In a statement, the Bishop of Dromore asked the faithful to remember in prayer the Christian communities, and all civilians, who are suffering from the current unrest in Iraq and also in Ukraine.
“Over the last few days the suddenness, intensity and fast pace of the sectarian conflict in northern Iraq has caught the world by surprise,” the Bishop said.
He continued, “It has the potential to destabilise the Middle East.
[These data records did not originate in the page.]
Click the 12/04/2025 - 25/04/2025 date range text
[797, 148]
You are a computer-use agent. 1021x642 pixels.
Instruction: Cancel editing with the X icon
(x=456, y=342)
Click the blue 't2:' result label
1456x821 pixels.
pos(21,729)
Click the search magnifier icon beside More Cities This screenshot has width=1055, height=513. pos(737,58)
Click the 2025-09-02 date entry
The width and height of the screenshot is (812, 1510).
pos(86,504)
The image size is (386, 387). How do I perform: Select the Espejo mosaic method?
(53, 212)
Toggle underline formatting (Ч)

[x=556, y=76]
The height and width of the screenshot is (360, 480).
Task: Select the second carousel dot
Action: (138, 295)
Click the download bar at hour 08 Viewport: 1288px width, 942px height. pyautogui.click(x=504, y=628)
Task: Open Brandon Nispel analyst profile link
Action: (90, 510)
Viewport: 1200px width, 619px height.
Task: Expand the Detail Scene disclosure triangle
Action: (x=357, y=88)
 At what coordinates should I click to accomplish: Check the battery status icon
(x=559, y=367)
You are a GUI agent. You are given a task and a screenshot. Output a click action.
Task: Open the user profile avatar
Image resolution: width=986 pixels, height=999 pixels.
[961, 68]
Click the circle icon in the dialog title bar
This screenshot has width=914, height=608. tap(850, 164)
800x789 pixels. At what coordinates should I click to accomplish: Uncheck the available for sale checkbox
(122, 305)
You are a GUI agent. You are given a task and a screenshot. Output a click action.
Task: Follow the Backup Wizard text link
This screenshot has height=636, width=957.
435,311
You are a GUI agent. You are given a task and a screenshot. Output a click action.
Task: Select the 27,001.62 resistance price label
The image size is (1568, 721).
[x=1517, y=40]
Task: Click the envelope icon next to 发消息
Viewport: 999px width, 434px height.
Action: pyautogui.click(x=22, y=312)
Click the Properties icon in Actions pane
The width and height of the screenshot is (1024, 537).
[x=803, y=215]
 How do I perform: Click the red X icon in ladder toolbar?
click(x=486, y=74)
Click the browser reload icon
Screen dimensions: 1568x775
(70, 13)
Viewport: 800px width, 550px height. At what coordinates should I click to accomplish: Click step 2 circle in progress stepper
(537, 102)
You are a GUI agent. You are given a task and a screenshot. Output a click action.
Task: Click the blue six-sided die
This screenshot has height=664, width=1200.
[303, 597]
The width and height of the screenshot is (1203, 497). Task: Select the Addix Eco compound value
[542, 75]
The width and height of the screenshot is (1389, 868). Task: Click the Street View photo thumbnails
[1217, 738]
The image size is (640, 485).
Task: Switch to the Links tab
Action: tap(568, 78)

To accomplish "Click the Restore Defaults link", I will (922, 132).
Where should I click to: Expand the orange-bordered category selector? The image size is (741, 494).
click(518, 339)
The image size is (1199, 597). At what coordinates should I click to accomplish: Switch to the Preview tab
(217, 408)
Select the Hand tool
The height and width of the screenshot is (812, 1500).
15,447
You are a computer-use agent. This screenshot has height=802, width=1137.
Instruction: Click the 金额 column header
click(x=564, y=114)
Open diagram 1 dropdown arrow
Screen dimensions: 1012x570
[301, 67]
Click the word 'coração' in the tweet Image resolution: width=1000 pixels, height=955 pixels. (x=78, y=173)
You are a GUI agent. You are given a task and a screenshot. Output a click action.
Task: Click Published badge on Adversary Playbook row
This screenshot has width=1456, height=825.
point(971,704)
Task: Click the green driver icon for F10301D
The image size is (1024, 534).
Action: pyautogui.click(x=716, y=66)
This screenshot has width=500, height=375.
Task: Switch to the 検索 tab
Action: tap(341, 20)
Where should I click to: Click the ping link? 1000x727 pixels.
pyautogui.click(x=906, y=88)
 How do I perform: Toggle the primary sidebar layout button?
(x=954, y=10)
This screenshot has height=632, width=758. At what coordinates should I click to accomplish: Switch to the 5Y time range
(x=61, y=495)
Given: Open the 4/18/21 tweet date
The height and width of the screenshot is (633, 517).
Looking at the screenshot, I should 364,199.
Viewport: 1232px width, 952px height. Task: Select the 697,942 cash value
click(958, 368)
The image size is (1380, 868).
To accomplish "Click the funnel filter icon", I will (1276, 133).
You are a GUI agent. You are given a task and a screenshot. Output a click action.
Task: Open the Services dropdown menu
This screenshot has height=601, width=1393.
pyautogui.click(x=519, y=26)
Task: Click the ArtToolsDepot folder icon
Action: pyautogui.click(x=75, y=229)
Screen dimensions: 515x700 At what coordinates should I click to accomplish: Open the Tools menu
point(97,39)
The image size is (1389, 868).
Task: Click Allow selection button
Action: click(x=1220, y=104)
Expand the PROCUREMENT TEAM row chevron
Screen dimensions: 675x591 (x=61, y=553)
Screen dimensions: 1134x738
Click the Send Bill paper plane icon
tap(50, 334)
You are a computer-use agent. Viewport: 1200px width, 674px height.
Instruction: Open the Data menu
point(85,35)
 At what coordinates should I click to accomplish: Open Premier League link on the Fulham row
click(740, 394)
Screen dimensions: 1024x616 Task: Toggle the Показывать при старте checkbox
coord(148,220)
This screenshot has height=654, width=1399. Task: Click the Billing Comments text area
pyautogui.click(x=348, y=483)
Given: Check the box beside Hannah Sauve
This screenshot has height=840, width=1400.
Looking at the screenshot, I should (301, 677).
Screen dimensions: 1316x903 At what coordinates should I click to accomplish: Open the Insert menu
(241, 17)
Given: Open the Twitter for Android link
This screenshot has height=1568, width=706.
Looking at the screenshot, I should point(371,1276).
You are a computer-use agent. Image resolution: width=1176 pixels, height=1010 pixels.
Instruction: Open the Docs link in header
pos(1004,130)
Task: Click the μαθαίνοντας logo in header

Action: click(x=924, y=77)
The complexity of the religious and political issues involved requires the existence of a considered peace process for the region.”
Earlier this week during its Summer General Meeting in Maynooth, the Irish Catholic Bishops’ Conference discussed correspondence from Archbishop Sviatoslav, the Major Archbishop of Kyiv-Halych in Ukraine.
Archbishop Sviatoslav thanked the faithful of Ireland for their “abiding prayer and various works of charity … [which] has supported with prayer and exhortation the yearning for peace and justice in Ukraine.”
At their meeting the bishops prayed for the people of Ukraine who have suffered greatly over the last six months.
The advance of the Islamist insurgents across Iraq, covering nearly 230kms in three days, raising fears of an imminent assault on Baghdad, appears to have stalled for the moment.
The insurgents are reported to have stopped 85kms north of the capital Baghdad, leaving residents in the city braced for a siege.
The militant group, the Islamic State in Iraq and the Levant (ISIS), led by rebel leader, Abu Bakr al-Baghdadi, have seized several other cities including the country’s second city, Mosul.
Their plan is to take Baghdad and press on to the Shiite heartland in southern Iraq.
The Sunni militia is one of several jihadist militias fighting the rule of Bashar al-Assad in neighbouring Syria and they regard Iraq’s Shia majority as “infidels”.
Separately, Ukrainian President Petro Poroshenko has said his government will retaliate after pro-Russia separatists shot down a military plane over the city of Luhansk in the east of the country, killing 49 people.
It is the biggest single loss of life suffered by Ukrainian government forces in Kiev since they began an operation to try to defeat the insurgency in the east of the country.